Pixel coordinate grounding data
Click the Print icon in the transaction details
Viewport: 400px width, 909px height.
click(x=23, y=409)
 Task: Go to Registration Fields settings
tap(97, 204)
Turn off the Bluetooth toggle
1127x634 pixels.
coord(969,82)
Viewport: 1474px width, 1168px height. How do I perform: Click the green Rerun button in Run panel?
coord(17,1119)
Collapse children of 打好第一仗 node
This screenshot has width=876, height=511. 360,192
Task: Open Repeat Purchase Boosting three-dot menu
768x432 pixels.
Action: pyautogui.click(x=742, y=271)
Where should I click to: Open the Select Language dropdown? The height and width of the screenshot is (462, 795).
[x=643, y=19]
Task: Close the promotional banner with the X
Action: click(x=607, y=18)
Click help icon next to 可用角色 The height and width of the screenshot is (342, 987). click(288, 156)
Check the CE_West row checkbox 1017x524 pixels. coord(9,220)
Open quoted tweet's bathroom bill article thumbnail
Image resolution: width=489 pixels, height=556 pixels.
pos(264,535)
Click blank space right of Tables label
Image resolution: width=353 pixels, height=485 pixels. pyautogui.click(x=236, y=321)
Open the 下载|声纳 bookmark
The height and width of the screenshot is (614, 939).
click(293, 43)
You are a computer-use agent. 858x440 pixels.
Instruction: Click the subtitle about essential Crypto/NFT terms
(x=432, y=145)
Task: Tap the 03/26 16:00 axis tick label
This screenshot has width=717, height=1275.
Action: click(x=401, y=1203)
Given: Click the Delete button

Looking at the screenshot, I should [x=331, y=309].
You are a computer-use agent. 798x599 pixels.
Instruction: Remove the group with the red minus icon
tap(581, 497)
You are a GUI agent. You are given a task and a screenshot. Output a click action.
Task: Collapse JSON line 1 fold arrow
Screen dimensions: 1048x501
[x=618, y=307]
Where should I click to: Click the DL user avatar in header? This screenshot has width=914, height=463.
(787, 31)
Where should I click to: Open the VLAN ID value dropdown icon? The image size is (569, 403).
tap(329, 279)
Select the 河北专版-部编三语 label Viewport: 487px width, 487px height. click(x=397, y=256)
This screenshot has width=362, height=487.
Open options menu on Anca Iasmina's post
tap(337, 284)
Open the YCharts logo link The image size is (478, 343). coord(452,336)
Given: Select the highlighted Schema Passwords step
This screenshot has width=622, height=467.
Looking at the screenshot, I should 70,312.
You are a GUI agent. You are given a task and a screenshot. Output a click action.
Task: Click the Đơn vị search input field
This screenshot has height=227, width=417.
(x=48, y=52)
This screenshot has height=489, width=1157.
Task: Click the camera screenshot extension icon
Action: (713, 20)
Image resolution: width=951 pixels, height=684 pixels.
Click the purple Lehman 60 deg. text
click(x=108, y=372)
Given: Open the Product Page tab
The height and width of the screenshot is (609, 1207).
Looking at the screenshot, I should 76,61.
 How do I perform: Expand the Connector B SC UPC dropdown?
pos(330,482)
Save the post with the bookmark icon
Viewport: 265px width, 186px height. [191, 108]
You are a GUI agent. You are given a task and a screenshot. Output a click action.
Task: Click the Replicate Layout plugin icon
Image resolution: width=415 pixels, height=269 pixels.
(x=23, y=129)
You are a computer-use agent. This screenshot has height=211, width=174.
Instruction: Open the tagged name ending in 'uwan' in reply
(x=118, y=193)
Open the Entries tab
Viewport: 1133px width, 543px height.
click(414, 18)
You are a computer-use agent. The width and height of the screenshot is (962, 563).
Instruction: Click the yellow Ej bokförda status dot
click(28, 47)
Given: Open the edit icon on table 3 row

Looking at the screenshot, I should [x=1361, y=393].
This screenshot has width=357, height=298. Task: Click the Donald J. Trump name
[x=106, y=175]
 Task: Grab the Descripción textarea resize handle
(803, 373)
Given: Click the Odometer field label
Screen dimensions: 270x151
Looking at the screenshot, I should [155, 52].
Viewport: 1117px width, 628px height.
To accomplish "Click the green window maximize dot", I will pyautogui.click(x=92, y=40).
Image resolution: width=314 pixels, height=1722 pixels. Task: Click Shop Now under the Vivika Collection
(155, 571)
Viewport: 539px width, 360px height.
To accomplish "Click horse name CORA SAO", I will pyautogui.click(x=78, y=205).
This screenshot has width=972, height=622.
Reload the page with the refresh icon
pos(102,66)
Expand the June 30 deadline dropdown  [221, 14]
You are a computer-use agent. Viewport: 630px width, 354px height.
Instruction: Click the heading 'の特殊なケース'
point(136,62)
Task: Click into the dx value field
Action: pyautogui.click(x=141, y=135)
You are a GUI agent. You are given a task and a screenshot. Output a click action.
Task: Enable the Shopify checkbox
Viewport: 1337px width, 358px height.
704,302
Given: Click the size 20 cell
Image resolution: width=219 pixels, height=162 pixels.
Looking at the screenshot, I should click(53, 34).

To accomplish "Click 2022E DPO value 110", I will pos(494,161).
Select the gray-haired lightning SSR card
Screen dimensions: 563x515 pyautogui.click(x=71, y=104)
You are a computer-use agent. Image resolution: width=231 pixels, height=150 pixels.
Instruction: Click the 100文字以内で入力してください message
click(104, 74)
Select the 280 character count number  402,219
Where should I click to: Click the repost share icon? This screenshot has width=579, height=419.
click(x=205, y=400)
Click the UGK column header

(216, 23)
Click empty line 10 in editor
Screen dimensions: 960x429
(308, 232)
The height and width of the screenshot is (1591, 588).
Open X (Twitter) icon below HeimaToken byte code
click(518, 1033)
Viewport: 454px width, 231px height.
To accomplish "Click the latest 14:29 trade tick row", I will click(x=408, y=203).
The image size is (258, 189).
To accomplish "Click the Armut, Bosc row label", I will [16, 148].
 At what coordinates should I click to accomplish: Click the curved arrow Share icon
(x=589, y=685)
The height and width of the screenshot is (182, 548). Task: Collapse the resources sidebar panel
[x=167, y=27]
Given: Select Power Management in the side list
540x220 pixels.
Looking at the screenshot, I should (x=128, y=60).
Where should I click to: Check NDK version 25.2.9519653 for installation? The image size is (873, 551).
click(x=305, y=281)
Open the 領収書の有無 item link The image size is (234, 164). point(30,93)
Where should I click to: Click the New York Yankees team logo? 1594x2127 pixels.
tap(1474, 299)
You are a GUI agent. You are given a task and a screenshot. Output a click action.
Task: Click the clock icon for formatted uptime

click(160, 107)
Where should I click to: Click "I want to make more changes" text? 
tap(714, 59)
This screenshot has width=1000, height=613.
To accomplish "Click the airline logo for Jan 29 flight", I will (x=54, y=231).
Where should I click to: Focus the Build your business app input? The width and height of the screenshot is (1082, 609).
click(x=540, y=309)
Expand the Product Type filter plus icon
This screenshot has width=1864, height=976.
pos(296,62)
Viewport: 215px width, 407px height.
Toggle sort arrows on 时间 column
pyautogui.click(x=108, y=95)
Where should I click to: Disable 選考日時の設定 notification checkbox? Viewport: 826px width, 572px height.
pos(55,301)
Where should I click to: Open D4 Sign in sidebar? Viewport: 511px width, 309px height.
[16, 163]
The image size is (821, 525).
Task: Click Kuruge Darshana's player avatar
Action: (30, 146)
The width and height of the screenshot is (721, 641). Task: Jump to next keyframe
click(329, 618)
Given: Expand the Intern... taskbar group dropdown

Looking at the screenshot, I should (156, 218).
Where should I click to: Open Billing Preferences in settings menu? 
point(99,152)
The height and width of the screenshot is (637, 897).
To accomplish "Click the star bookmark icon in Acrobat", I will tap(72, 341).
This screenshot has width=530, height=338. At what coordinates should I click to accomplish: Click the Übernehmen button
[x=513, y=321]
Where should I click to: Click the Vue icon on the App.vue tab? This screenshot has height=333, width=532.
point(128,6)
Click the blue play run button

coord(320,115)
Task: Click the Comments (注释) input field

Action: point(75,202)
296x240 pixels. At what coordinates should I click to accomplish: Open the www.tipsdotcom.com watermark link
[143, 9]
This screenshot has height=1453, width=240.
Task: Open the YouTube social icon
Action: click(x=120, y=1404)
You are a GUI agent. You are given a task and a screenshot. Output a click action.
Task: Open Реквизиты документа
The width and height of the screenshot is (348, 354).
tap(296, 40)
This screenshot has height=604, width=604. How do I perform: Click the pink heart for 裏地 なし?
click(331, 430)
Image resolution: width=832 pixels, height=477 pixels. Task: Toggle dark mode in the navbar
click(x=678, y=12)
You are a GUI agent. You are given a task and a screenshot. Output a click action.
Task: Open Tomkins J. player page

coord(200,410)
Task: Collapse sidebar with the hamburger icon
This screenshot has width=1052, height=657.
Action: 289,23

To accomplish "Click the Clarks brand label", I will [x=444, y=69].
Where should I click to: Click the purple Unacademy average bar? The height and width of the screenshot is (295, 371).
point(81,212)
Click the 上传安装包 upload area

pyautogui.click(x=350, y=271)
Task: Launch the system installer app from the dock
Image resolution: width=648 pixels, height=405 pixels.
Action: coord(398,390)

Directions for this task:
Each line of the entries that contains "will" counts once; state the total as a bare number.

Answer to this problem:
8